При докладах и в беседах Октябрьский вел себя ровно до тех пор, пока видел, что ему докладывают дельное. Но стоит докладчику сбиться с ноги, попытаться навязать недоработанное, происходила вспышка и конец изящной словесности. Нет-нет – наш комфлот сам преследовал за фольклор, не терпел сквернословия и не засорял свою речь крупного военачальника, но сурово осуждал виновного крепкими, но вполне литературными выражениями, от которых горели уши у провинившегося. Мне не приходилось подвергаться подобному, так как старался в своей работе не давать повода к этому Вообще-то, Октябрьский бережно относился к кадрам, не придирался, не дергал, тем более по мелочам, но не пропускал случая даже старательному указать на промашку, ну и тем более взгреть нерадивого. Вот почему были и недовольные им. Но авторитет его, как умного и волевого военачальника, на флоте был непререкаем. И мне еще не раз представится случай это подтвердить. Вне службы Филипп Сергеевич был приятным собеседником, любил шутку, остро высмеивал пороки, а к человеческим безобидным слабостям относился снисходительно.
В одну из таких непринужденных бесед, за обедом, когда мы были наедине, я спросил Октябрьского напрямую: кто выбрал Южную Озерейку для высадки десанта и почему вы согласились? Он ответил сразу: выбрали Тюленев и Петров, а я согласился по многим причинам; не хотел конфронтаций, поэтому не ссылался на отсутствие десантных кораблей и неприемлемость Озерейки для высадки, да и данных имел о ней мало, чтобы отвергнуть, а на Станичку мы перенацелились, когда противник нас проучил, мы набили себе синяков и шишек, и тогда все сразу поумнели. Довольно откровенное и честное признание.
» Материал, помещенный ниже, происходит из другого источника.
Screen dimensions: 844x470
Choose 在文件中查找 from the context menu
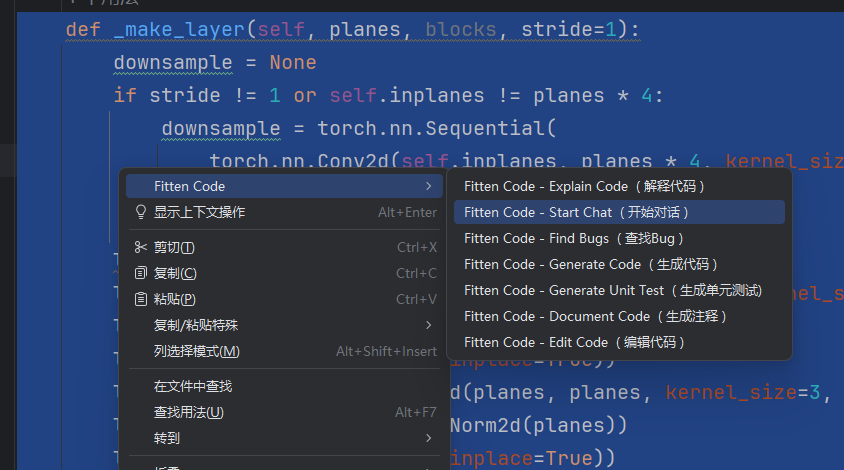pos(192,386)
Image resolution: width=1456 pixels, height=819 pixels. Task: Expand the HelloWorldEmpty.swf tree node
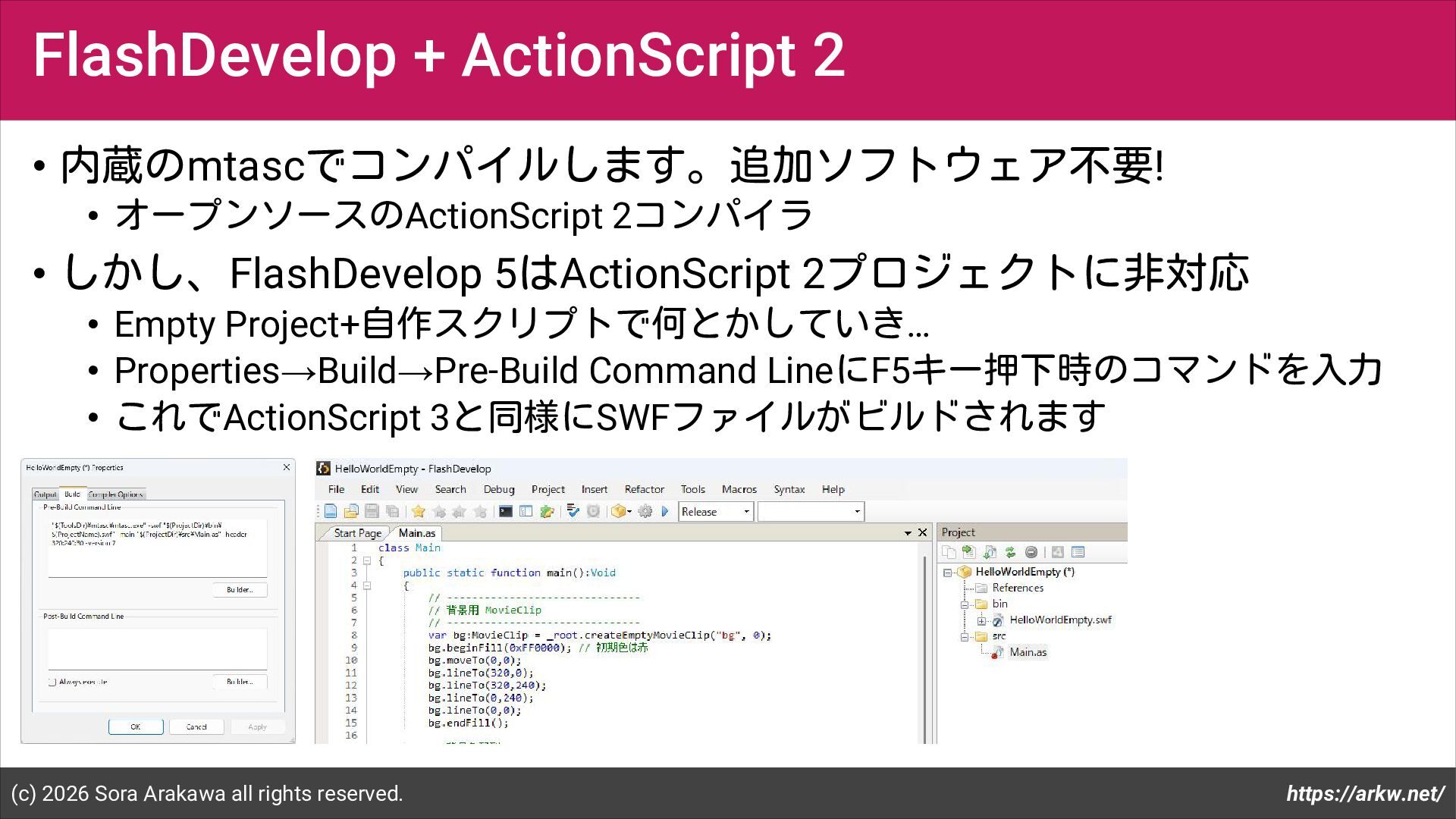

Недолго я поработал под непосредственным руководством Октябрьского. На флот внезапно прибыл нарком ВМФ Кузнецов и вызвал Октябрьского на запасной ФКП в Майкопе (под Туапсе). А через несколько дней по флоту было объявлено, что в командование флотом вступил вице-адмирал Л.А. Владимирский. Это ошеломляющее и неожиданное известие вызвало недоумение, и не только у меня. Между собой говорили о разногласиях между Петровым и Октябрьским, осложненных неудачей под Озерейкой. Октябрьский возражал против попыток неправильного использования флота, особенно там, где войска могли сами справиться, без привлечения крейсеров и даже линкора, и в этом комфлот чаще был прав – флотом надо распоряжаться умеючи, глубоко вникая в его сложности. Поговаривали о застарелых неровных взаимоотношениях между Кузнецовым и Октябрьским – как видно, эту накладку не сбросишь со счетов. Но я точно знаю, что Октябрьскому не было предъявлено обвинение по неудаче у Озерейки. Ее тогда посчитали общей неудачей, в ряду других неудач на море и суше, чередовавшихся с успехами.
Начальник Береговой обороны флота генерал П. А. Моргунов, одинаково относившийся к Октябрьскому и Петрову (в обороне Севастополя он был ближайшим их помощником), поведал мне следующее. В дни пребывания наркома на ФКП флота он постоянно общался с помощниками наркома, как со старыми сослуживцами, имел точную информацию о подоплеке этого дела. Он полностью исключает вопрос об Озерейке, как причину снятия Октябрьского, так как первичной ошибкой было неверное избрание Озерейки, как исходного рубежа для наступления десанта по суше (она же автоматически и пунктом высадки десанта), а выбор делал не Октябрьский. Незначительная масштабность Озерейки не могла послужить причиной снятия такого крупного военачальника, как командующий флотом, тем более за ошибки его начальников, диктовавших свои условия без надлежащего изучения местности, и тоже не по своей вине. Озерейка явилась поводом накопившихся претензий чисто человеческого порядка.
Конечно, Лев Анатольевич Владимирский – большая умница, славный и отважный мореход, не отступавший ни перед какими свирепыми штормами, и, как бывший его помощник (когда он командовал эсминцем «Петровский»), свидетельствую его высочайшие морские качества и владение виртуозным искусством управления кораблем; а в войну наблюдал под Одессой его храбрость в бою. Однако для командующего флотом требуются и другие многие качества – железная воля в проведении крупномасштабных дел, гражданское мужество в отстаивании своего мнения, умение властно скомандовать. Всем этим, и многим другим, в избытке обладал Октябрьский.